GIVEN DATA.
________________________

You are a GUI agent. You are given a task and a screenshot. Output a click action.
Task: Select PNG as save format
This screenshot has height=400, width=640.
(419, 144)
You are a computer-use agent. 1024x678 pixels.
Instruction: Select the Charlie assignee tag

________________________

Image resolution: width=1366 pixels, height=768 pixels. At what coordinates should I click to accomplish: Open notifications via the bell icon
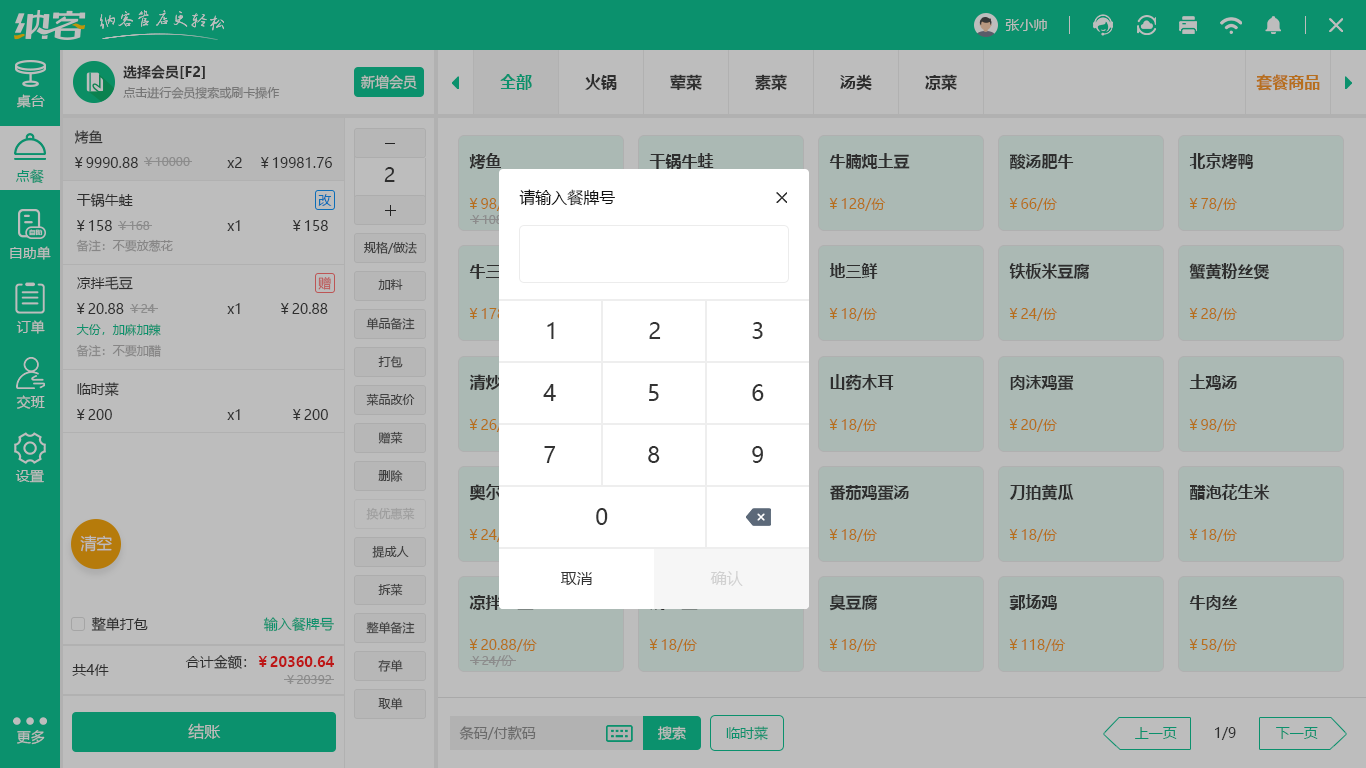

________________________

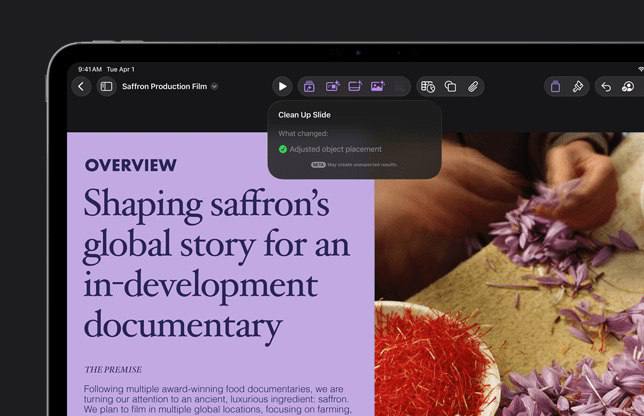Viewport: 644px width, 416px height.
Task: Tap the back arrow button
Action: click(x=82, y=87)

________________________

PROBLEM.
An exact, complete copy of the lines above from the one with "You are a GUI" through the one with "Instruction: Select the Charlie assignee tag" is the whole answer.

RESPONSE TO THE TASK.
You are a GUI agent. You are given a task and a screenshot. Output a click action.
Task: Select PNG as save format
This screenshot has height=400, width=640.
(419, 144)
You are a computer-use agent. 1024x678 pixels.
Instruction: Select the Charlie assignee tag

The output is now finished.